Jean-Paul Galibert, Siete usa e getta? Recensione di Bertrand Ogilvie, L’homme jetable

by gabriella

Traduco la recensione di Jean-Paul Galibert al libro di Bertrand Ogilvie, L’homme jetable. Essai sur l’exterminisme et la violence extrème, Paris, Éditions Amsterdam, 2012, prefazione di Étienne Balibar [L’uomo usa e getta. Saggio sullo sterminismo e la violenza estrema].  Ogilvie illustra il passaggio dalla biopolica del far vivere e lasciar morire (Foucault) ad una bioeconomia del far vivere a morte e far morire in massa (si veda il Colloquio di Belgrado dal minuto 9:00 al 10:34). L’originale francese è in coda. Qui una sintesi (in francese) del saggio.

Après le «faire mourir et laisser vivre» qui serait la formule de la souverainété, et le «faire vivre et laisser mourir» qui Foucault forge comme la formule de la biopolitique, on serait dans l’hypothèse  d’un «faire vivre à mort et d’un laisser mourir en masse» qui serait celle de la bioéconomie.

Bertrand Ogilvie

Stagisti, precari. Contratti a tempo determinato. Flessibilità. Licenziamenti. Disoccupati «in fin di diritti», persone in fin di vita. Tutti questi termini dicono a quale punto, in fondo, si ha ben poco bisogno di noi.
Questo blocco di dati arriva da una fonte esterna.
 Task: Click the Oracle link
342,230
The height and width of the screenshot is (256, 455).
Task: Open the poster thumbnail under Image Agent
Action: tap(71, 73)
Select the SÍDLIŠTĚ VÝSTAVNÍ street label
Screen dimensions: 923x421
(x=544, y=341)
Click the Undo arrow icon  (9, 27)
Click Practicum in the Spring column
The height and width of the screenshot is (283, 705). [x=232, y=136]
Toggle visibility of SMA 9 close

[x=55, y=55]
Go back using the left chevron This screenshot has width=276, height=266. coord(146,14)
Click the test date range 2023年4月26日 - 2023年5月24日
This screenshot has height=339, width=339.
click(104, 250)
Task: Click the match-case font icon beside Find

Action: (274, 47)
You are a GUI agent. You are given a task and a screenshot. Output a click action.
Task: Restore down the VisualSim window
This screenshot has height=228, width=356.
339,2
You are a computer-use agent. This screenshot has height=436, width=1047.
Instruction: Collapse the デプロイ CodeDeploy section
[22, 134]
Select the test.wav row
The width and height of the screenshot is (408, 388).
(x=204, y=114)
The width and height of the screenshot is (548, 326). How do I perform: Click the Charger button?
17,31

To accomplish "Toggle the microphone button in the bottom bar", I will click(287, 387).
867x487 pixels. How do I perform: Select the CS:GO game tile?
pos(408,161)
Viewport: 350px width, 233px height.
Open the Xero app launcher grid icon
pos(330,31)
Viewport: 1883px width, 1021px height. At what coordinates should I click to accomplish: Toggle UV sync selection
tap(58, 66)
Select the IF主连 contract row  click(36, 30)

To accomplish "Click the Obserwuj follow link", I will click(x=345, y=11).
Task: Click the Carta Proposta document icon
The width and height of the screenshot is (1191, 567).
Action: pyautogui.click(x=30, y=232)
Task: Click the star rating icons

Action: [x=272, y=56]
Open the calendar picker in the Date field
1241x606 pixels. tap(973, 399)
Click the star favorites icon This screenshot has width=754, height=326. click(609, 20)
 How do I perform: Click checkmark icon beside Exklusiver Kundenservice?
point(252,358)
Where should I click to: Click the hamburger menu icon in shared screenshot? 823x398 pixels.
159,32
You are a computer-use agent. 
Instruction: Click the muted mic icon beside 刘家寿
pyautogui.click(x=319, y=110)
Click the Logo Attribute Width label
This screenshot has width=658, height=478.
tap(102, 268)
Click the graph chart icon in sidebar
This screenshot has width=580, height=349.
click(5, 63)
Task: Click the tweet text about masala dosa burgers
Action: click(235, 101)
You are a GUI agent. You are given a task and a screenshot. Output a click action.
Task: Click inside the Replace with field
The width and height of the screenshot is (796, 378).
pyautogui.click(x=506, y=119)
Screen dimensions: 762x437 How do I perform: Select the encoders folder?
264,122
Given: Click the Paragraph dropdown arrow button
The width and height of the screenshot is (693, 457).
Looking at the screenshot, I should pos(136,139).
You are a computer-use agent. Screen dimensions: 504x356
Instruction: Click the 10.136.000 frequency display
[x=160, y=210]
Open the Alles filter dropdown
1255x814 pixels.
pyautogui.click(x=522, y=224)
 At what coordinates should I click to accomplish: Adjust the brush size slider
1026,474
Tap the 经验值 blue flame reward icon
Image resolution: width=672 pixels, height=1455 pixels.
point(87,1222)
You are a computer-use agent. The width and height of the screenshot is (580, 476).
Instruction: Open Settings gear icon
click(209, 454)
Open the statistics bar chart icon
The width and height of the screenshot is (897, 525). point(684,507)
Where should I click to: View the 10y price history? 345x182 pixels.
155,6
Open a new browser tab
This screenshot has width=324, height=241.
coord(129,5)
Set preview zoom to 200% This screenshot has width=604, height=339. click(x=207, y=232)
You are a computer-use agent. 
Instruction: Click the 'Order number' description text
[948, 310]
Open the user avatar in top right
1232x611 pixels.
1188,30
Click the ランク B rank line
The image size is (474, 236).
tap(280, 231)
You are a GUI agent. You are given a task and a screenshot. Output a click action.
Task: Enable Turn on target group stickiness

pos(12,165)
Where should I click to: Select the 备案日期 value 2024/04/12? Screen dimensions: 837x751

Quale sorte ci attende?

Bertrand Ogilvie ci pone una questione tanto terribile quanto inevitabile: come siamo diventati rottamabili? Come concepire, nella storia della violenza, questa nuova relazione di potere e questo nuovo statuto che, al di là dello sfruttamento del nostro lavoro, ci destina in anticipo a una sorta di liquidazione programmata?

Sotto il duro e bel titolo de l‘homme jetable (a perdere, rottamabile, da gettare, NDR) Ogilvie raccoglie una serie organica di saggi, una serie di tappe del cammino per pensare questa violenza estrema che é divenuta oggi il quotidiano spettacolare e al tempo stesso meglio dissimulato nella sua ordinarietà.